17 March 2020

29. John and Mary Beale of Worcestershire and Northern British India

Vainer members of the Beale family may claim that the name describes a particularly handsome family. Others are sure that it derives from a specific place in Durham, even though the name is commonest in Dorset and the South. Curley is probably Irish, even if Mac Thoirdealbhoigh (son of a man in the shape of Thor) does not seem to translate naturally... Ireland does have the Curley Islands though. Or it might come from a French place called Corlay, or even be a nickname based on a curlew.

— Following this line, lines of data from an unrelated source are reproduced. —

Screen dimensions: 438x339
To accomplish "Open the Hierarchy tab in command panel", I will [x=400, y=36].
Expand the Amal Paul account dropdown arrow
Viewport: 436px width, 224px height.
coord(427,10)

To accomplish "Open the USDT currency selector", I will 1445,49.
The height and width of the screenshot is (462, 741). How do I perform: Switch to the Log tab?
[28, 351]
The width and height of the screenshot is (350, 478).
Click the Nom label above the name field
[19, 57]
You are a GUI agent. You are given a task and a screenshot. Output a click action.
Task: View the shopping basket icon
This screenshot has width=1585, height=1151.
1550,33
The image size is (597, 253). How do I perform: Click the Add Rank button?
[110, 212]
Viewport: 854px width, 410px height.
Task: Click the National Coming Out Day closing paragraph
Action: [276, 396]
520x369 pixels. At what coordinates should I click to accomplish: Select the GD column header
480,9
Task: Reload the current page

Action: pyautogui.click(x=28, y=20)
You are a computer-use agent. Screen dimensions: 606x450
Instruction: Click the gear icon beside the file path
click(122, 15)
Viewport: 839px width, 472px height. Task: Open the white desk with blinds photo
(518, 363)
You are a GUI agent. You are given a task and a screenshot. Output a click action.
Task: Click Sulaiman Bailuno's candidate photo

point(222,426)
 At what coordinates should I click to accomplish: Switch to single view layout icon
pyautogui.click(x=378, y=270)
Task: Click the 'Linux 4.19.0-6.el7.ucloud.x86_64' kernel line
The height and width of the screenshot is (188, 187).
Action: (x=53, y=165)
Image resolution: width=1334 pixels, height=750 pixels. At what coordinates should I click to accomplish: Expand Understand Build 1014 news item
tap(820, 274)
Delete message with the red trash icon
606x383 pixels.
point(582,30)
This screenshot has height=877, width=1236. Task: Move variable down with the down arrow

Established researchers of the family are convinced that our link back to the UK is via John and Mary, and the records exist of their birth in the UK and reappearance to marry in India. This being the case, with the usual cautions, my oldest direct ancestors we know about in this part of the family are: John Beal (1766, Wribbenhall, Worcestershire), Mary Hancock (1766, Wribbenhall) and Mary Curley (1798) herself. Wribbenhall is the settlement opposite Bewdley on the Severn.
Bewdley church (my photo)
Bewdley is a picturesque place (its name translates as beaulieu - 'beautiful place'), a market town on banks of the river. My photos are here. The Beale family, thought to be our family, were a significant merchant family, operating Severn trow barges to Gloucester and beyond (and possibly later connected with Kruger, Beale, & Co, merchants of Bristol). Beale's corner, just over the bridge on the Wribbenhall bank, was their home.
Bewdley Bridge (my photo)
Beales Corner, Bewdley (my photo)
Severn Trow Spry (painting by John Sprockett)
Spry is preserved at Gloucester Docks
Gloucester Docks (my photo)

John Beale (1793, Alderminster nr Stratford, Warwickshire) married Mary Curley (1798, Bewdley). My photos of Alderminster are here. Bewdley church was 50 years old when she was christened there. The Telford-designed bridge was built in the year of her birth, its medieval predecessor having been swept away in a flood.

Alderminster Church (my photo)
John had entered service as an apothecary with the East India Company's European Bengal Army in 1817. In today’s terms, the position of an Apothecary in one of the East India Company Armies was somewhere between that of a senior nurse and a doctor. However, as apothecaries had surgical training, a junior doctor is probably the best description. (FIBIS). He was at Fort William, Calcutta the following year with the 59th foot.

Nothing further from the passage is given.